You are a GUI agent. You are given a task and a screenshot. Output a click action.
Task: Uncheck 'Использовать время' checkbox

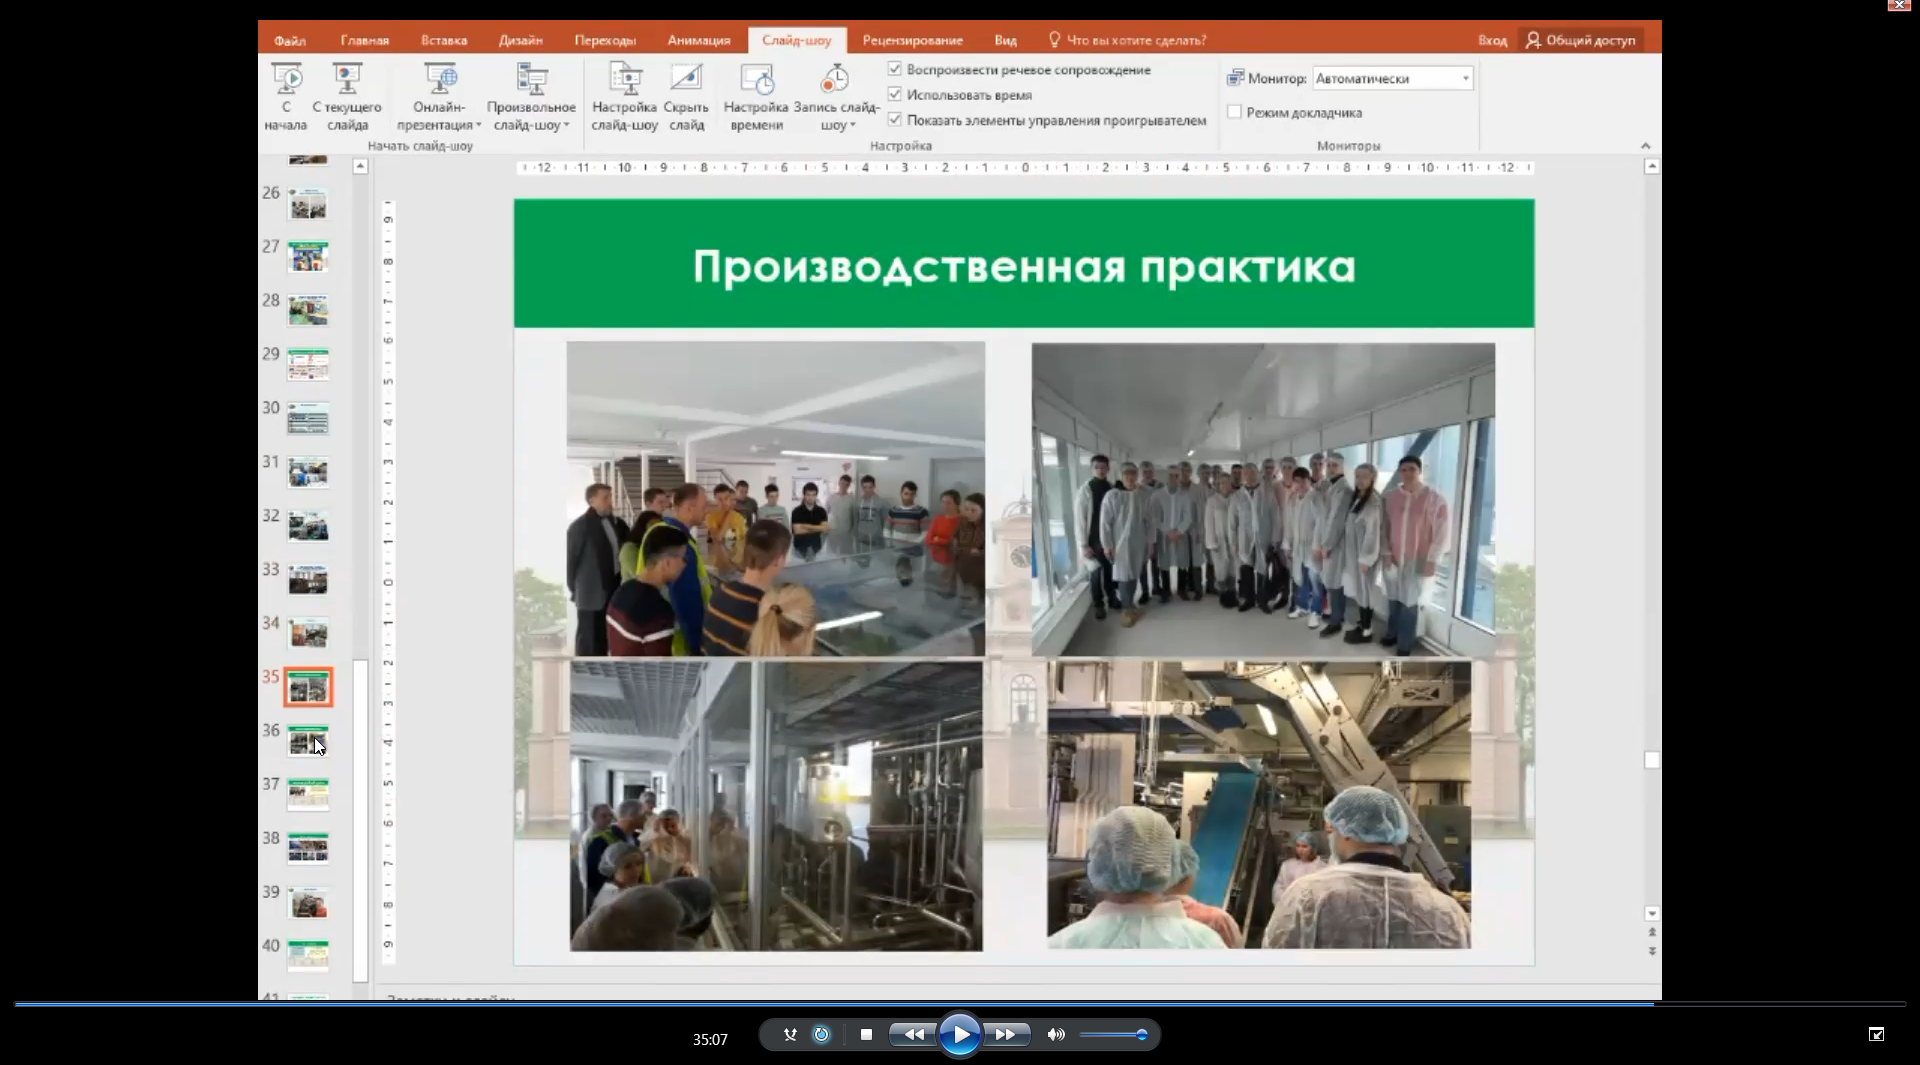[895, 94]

* * *

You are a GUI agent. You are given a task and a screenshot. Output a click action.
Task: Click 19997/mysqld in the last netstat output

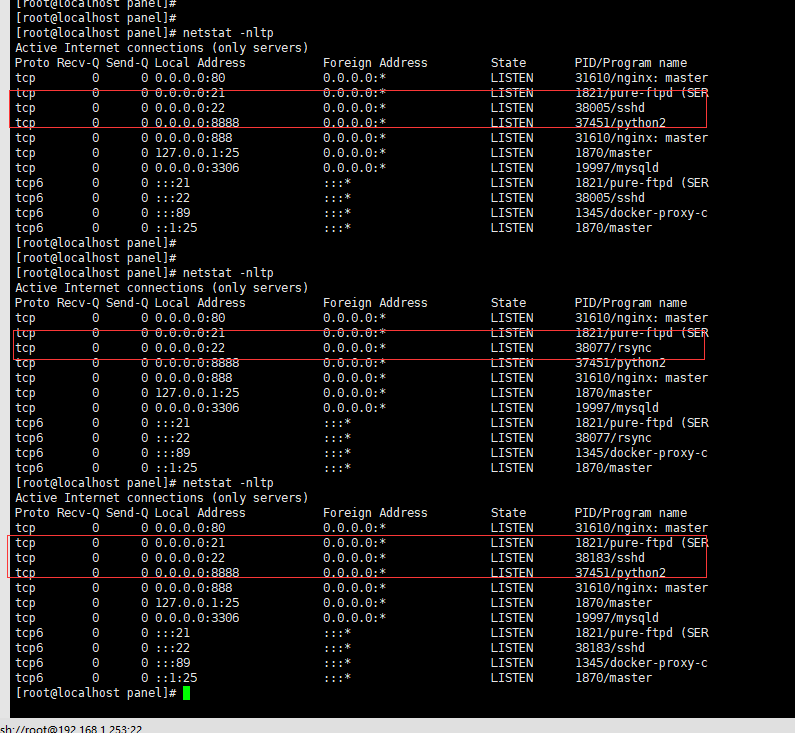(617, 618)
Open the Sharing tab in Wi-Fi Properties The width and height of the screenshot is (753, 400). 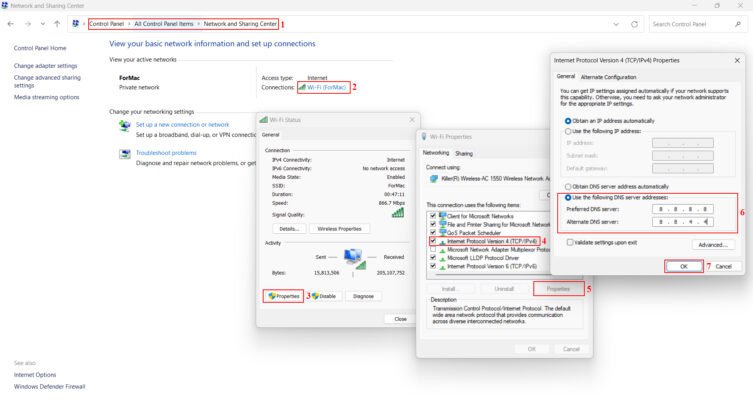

# TASK OBJECTIVE
Word for word, repeat the lines above from the one with "Task: Click 19997/mysqld" through the one with "Open the Sharing", and nothing beyond them. Omit the pictures.

# SOLUTION TO THIS TASK
Task: Click 19997/mysqld in the last netstat output

(617, 618)
Open the Sharing tab in Wi-Fi Properties The width and height of the screenshot is (753, 400). 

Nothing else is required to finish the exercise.